"""
Phase-separation and droplet-physics analysis for lemonade trajectories.
This module quantifies liquid-liquid phase separation of a PIMMS lattice system:
the coexistence (binodal) densities of the dense and dilute phases, the condensed
fraction and cluster-size order parameters, interfacial width, and droplet shape.
Two complementary geometries are supported:
* **Droplet (spherical)** - a radial density profile about the largest cluster's
centre of mass, fit to ``rho(r) = 1/2(rho_d + rho_v) - 1/2(rho_d - rho_v)
tanh((r - R)/w)`` to extract the dense density ``rho_d``, the dilute (vapour)
density ``rho_v``, the droplet radius ``R`` and the interface width ``w``.
* **Slab** - a 1D density profile along the box's long axis (the geometry of the
``slab_phase_separation`` demo), slabs re-centred per frame and fit to a
two-interface ``tanh`` to extract the same coexistence quantities.

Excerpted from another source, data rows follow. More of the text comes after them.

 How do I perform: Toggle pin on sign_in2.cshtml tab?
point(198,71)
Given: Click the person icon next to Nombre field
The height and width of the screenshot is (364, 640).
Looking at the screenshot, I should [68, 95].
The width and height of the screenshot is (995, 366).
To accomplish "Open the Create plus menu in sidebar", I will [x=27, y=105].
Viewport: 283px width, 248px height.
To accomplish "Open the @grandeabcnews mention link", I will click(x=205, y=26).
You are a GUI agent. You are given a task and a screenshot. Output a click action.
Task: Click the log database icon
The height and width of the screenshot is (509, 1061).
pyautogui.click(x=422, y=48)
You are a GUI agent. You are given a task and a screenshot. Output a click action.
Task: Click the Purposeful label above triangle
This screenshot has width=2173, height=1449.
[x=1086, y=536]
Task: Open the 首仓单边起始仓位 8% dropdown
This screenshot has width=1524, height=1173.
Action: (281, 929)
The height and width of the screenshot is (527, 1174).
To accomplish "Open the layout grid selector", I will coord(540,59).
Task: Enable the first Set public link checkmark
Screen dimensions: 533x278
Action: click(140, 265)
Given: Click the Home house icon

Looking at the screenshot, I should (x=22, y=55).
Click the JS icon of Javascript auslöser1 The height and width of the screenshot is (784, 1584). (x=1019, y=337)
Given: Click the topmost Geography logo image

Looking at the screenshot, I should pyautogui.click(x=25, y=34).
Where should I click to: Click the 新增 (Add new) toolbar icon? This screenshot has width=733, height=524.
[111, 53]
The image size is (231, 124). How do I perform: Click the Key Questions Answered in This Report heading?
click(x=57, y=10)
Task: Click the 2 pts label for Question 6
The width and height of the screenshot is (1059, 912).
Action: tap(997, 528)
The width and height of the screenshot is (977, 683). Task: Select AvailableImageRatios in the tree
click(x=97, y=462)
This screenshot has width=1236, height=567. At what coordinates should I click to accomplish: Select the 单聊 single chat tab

Densities are volume fractions (occupied lattice sites per available lattice site),
so ``rho`` runs 0..1 and is directly comparable across box sizes.
Typical use::
from pimms.lemonade import phase_separation as ps
result = ps.analyze(traj) # everything, auto-detecting the geometry
r, rho = ps.radial_density_profile(traj)
fit = ps.fit_radial_profile(r, rho)
"""
from dataclasses import dataclass, field
import numpy as np
# ---------------------------------------------------------------------------
# cluster / order-parameter helpers
# ---------------------------------------------------------------------------
def _largest_clusters(traj, min_beads=1):
"""Yield ``(frame_index, clusters_sorted_desc)`` skipping empty frames."""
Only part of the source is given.